TTK m.531 Kapsamında Ayrılma Akçesinin Ödenmesi

30.01.2024 / Stj. Av. Aleyna Zorlu

Ayrılma akçesinin ödenmesine ilişkin kanunda bir düzenleme bulunmamakla birlikte, 6102 sayılı Türk Ticaret Kanunu m. 531’de “…davacı pay sahiplerine, paylarının karar tarihine en yakın tarihteki gerçek değeri ödenir…” ifadesi yer almaktadır. Kanunun ilgili maddesinde açıkça bir tarihin olmaması sebebiyle karar tarihine en yakın tarih olarak kararın kesinleştiği tarihin esas alınacağını belirtmek mümkündür.

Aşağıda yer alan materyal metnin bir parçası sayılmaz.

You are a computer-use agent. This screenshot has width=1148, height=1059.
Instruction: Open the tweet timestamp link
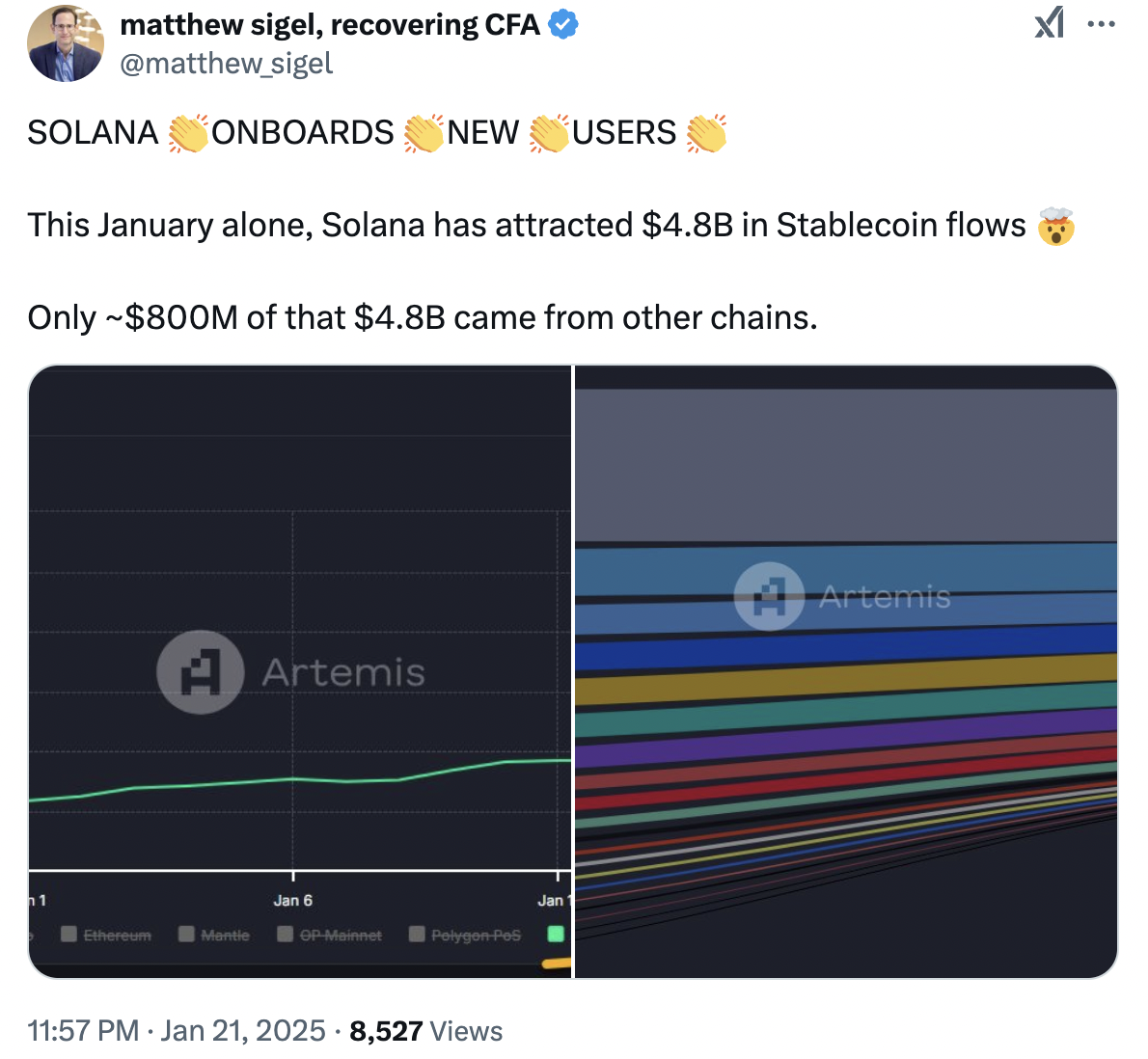tap(177, 1031)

Yargıtay 11. HD., 11.10.2018 tarihli, 2016/12350 E. ve 2018/6242 K. sayılı kararında, "Bu durumda Mahkemece, konusunda uzman bilirkişi heyeti oluşturulup davacının ayrılma payının karar tarihine en yakın tarihteki gerçek değerinin tespiti ile oluşacak sonuca göre karar verilmesi gerekirken, yazılı gerekçelerle yetersiz bilirkişi raporuna itibar edilerek karar verilmesi bozmayı gerektirmiştir” denmek suretiyle ilk derece mahkemesi kararının bozulmasına karar vermiştir.

Yargıtay, önüne gelen başkaca bir uyuşmazlıkta; “Bu durumda, davacı talebinin 6102 sayılı TTK′nın 531. maddesi kapsamında değerlendirilmesi gerekir. TTK′nın anılan maddesinde haklı sebeplerin bulunması ve şirketin feshine karar verilmesinin talep edilmesi halinde mahkemenin fesih yerine davacı pay sahiplerine paylarının karar tarihine en yakın tarihteki gerçek değerlerinin ödenip davacı pay sahiplerinin şirketten çıkarılmalarına veya duruma uygun düşen ve kabul edilebilir diğer bir çözüme karar verilebileceği düzenlendiğinden, mahkemenin haklı sebebin varlığını gözeterek neticeten çıkma payının belirlenmesine ilişkin görüşünde açıklanan hukuki nitelik itibariyle sonucu bakımından bir isabetsizlik bulunmamaktadır.”, “…bu kapsamda gerçek pay bedelinin bulunması ve bu bedele hükmedilmesi gerekirken, bu hususlarda yetersiz bilirkişi raporuna dayalı olarak hüküm tesisi doğru görülmemiş, kararın davalı şirket yararına bozulmasına karar vermek gerekmiştir[1].” denmek suretiyle karar tesis edilmesini bozma sebebi yapmıştır.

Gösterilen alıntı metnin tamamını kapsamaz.